In this week's blog, Erika Duan from LIMS advocates for PhD students and early career researchers to seek review writing opportunities.

This piece is featured as part of La Trobe's Academic Writing Month, and we'll be featuring articles on the processes and experiences of writing and publishing.

Remember to check out the other activities we have organised, and follow along on Twitter by using the hashtag #LTUacwrimo!


More than just a CV-filler, having a published literature review can help reinforce your research expertise or even convey critical analysis skills to future employers. While high impact factor journals prioritise invited reviews from established or recently published researchers, there are still viable avenues to explore when aiming for a review publication.

1. Scope out the journals
When I was a PhD student, I actively dreamed about the day I would write a published review. Since I was studying lung macrophages in a laboratory that specialised in B cell research, that dream never came to be while I was still a student. I was able to write and publish in other ways though, and having these first author PhD publications helped when my post-doctorate supervisor and I discussed the possibility of publishing a review. Although I was now researching lung macrophages in a T cell laboratory, these publications helped highlight our prior research expertise. We sent expressions of interest to two specialised journals, with impact factors of 7 and 5 respectively, were rejected by one and received conditional interest from the other.

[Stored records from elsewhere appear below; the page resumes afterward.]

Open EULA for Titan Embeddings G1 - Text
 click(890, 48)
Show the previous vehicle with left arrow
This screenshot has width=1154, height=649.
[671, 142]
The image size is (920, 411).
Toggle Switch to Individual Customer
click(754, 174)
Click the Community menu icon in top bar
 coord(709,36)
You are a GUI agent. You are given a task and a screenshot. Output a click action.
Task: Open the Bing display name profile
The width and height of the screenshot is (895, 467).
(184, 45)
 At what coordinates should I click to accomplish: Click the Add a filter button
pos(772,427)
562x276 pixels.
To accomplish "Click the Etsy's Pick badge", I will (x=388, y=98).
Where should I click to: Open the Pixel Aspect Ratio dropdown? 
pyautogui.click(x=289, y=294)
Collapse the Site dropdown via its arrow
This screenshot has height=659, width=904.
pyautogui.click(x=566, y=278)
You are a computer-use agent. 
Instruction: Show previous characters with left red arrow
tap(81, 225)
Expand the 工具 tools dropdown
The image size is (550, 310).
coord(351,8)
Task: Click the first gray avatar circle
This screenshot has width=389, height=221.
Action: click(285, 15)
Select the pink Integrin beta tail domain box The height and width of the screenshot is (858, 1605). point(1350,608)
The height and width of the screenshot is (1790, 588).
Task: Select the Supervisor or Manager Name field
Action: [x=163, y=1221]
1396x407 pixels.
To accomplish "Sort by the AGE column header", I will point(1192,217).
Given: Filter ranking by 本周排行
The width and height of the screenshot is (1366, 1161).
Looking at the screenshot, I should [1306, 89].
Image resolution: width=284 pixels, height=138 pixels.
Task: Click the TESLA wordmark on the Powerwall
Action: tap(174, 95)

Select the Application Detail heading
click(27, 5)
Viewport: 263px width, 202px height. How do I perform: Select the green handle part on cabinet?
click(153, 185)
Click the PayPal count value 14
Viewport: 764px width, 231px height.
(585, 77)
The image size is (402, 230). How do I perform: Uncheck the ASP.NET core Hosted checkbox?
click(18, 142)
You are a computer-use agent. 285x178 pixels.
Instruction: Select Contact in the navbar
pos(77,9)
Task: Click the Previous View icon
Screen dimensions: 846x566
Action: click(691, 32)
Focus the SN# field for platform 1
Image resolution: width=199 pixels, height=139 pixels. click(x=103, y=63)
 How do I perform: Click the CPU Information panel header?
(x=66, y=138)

Our bottleneck was actually finding a well-regarded journal which was still open to accepting uninvited literature reviews. Here, my advice would be to familiarise yourself with your field’s journal hierarchy. A quick google search can provide you with an approximate rankings list. Pay particular attention to the more specialised but well-regarded journals (i.e. ones you would read and trust) in your field and send a few expressions of interest regarding the possibility of a review submission. A well-written letter may help tip the scale in your favour. This should be short and succinct, summarise the intention and content of your proposed review and list your recent publications relevant to the field. Teaming up with senior researchers is helpful (or even necessary) if a journal requires you to list a minimal number of relevant publications that is difficult to meet.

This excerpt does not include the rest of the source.